*Vorgegebener Text*
==================================================

Star des aktuellen Kaders ist der finnisch-russische Angreifer Aleksandr Kokko, der heuer in 30 Einsätzen 17 Treffer erzielen konnte. Ein interessanter Spieler für Sturm? Eher nicht, immerhin ist der gute Mann auch schon 28. Der zweite Stürmer war zumindest mal vielversprechend, Eero Markkanen spielte immerhin bereits bei AIK Solna in Schweden – und bei Real Madrid Castilla, das ihn für 2.3 Millionen Euro verpflichtete. Scheinbar entwickelte er sich aber nicht so wie erhofft, im August verließ er Real nämlich wieder und heuerte im September schließlich in Lappland an. Er erzielte in seinen sechs Einsätzen als Joker immerhin ein Tor, und wird sein Glück im nächsten Jahr wieder bei AIK Solna versuchen. Bei manchen klingelt es vielleicht auch beim Stammsechser Tomas Hradecky, dieser ist nämlich der Bruder vom Frankfurter Keeper Lukas Hradecky.
Für die restlichen Vereine in der Veikkausliiga waren eben jene Saisonen recht angenehm, in denen Rovaniemi eben nur in der Ykkönen spielte. Nicht dass das „Rovaniemen Keskuskenttä“ ein besonderer Hexenkessel wäre, mit seinem Kunstrasen und den beiden Tribünen die Platz für 2.800 Zuschauer bieten (der Rest steht einfach hinter den Toren). Nein, RoPS ist vorallem deshalb ein unbeliebter Gegner, weil er der mit Abstand nördlichst gelegene Verein ist, der in der ersten Liga spielt (und je gespielt hat). Unweit des Polarkreises herrschen dann doch nochmal andere Bedingunen als im eh schon nicht gerade tropischen Helsinki. Im Winter sind Temperaturen um die -15°Celsius keine Seltenheit, was auch die im Jänner oder Februar beginnende Saisonvorbereitung zu einer besonderen Herausforderung macht. Die Finnen sind das vielleicht noch gewohnt, aber im aktuellen Kader stehen eben auch Spieler aus Gambia, Nigeria, Kamerun oder Jamaika. Ideale Einstandsbedingungen sehen jedenfalls anders aus.

==================================================

*Datenauszug*
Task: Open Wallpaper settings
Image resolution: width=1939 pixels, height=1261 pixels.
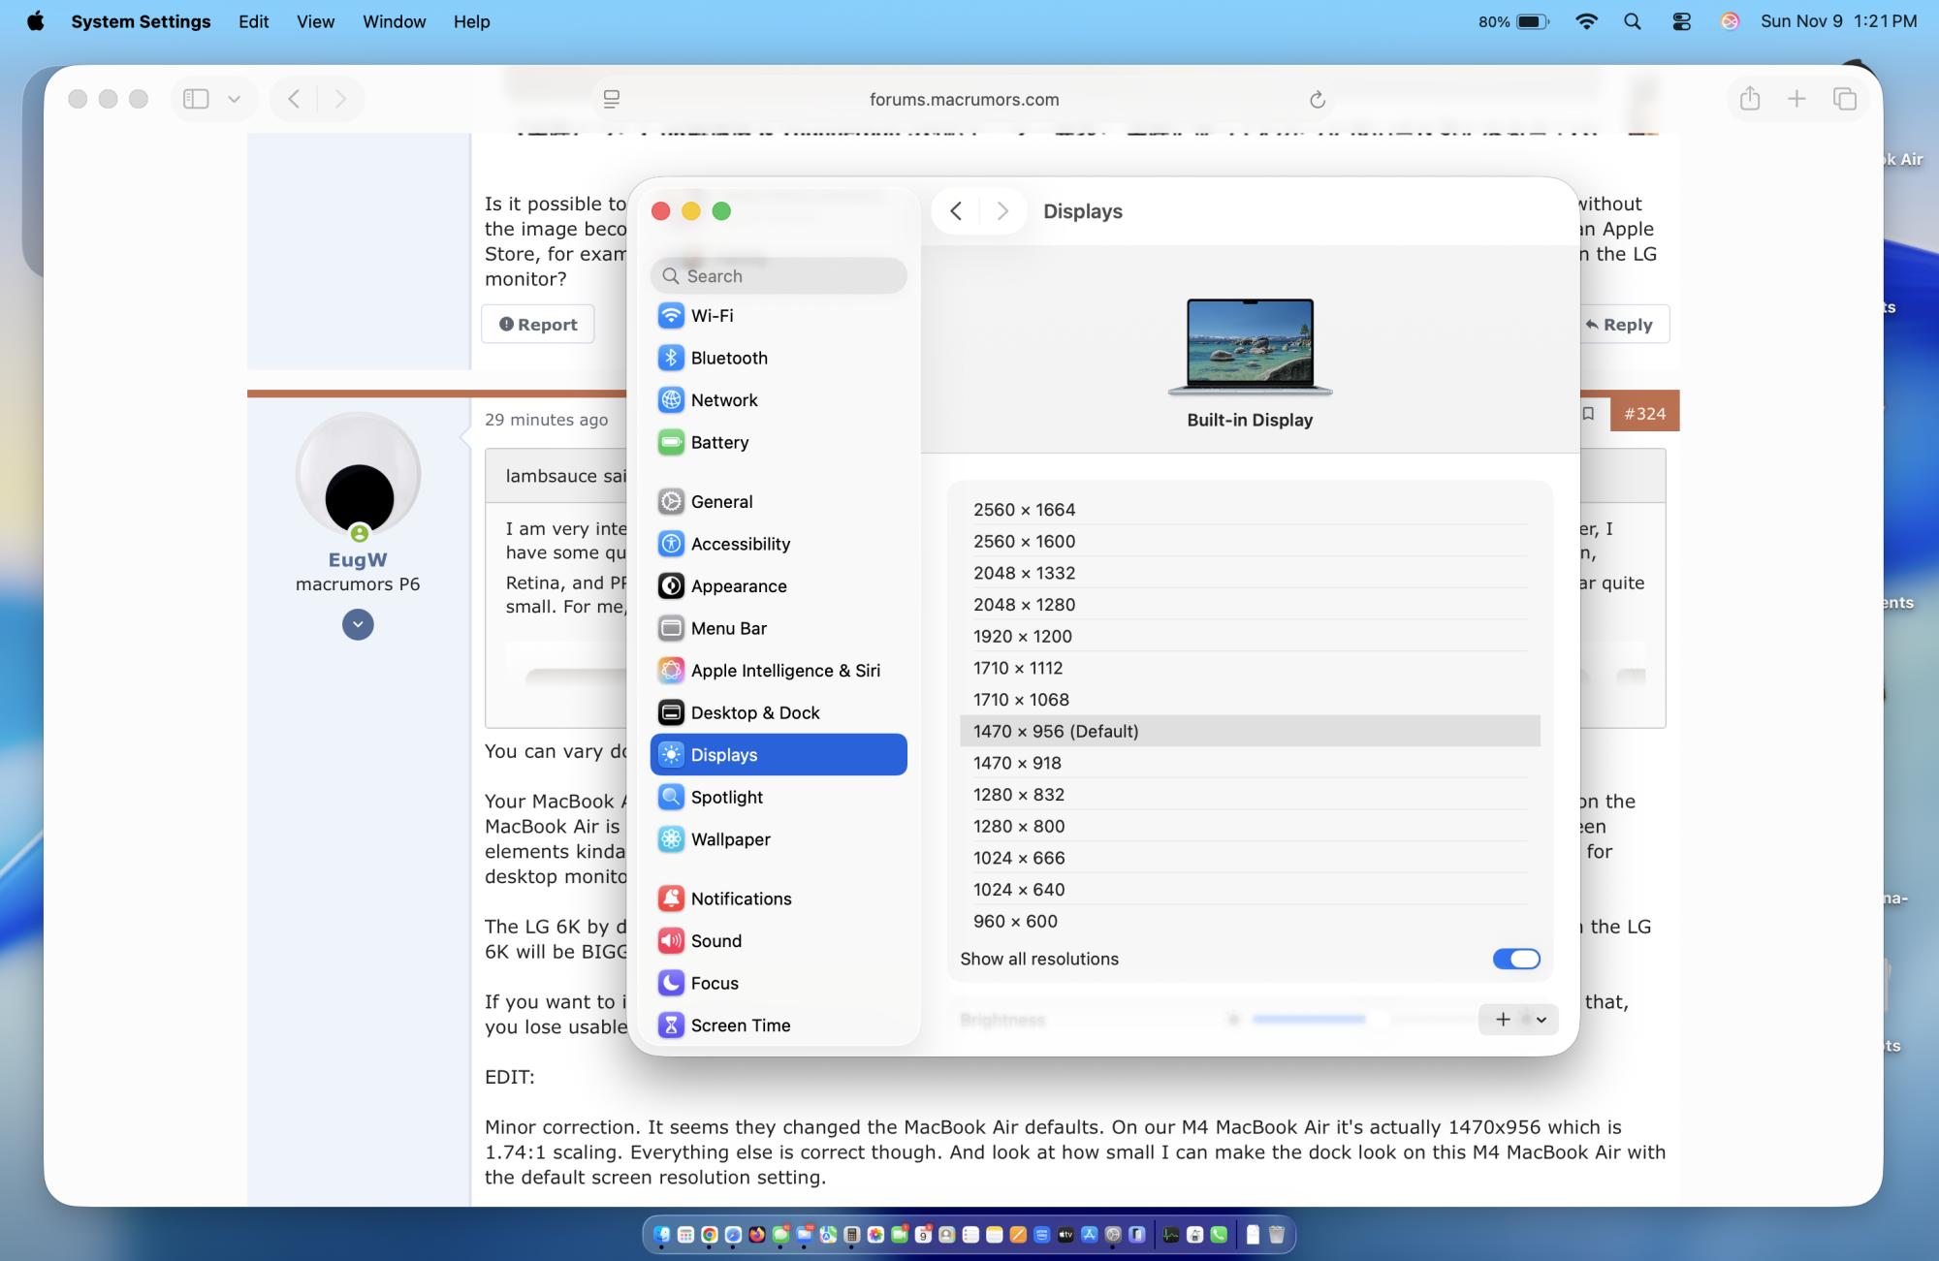Action: pos(730,838)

==================================================

*Aufgabe*
Schreiben Sie aus dem Text über den Verein RoPS die Stelle wörtlich ab, die bei „Star des aktuellen“ beginnt und bei „Keeper Lukas Hradecky.“ endet.

*Lösung*
Star des aktuellen Kaders ist der finnisch-russische Angreifer Aleksandr Kokko, der heuer in 30 Einsätzen 17 Treffer erzielen konnte. Ein interessanter Spieler für Sturm? Eher nicht, immerhin ist der gute Mann auch schon 28. Der zweite Stürmer war zumindest mal vielversprechend, Eero Markkanen spielte immerhin bereits bei AIK Solna in Schweden – und bei Real Madrid Castilla, das ihn für 2.3 Millionen Euro verpflichtete. Scheinbar entwickelte er sich aber nicht so wie erhofft, im August verließ er Real nämlich wieder und heuerte im September schließlich in Lappland an. Er erzielte in seinen sechs Einsätzen als Joker immerhin ein Tor, und wird sein Glück im nächsten Jahr wieder bei AIK Solna versuchen. Bei manchen klingelt es vielleicht auch beim Stammsechser Tomas Hradecky, dieser ist nämlich der Bruder vom Frankfurter Keeper Lukas Hradecky.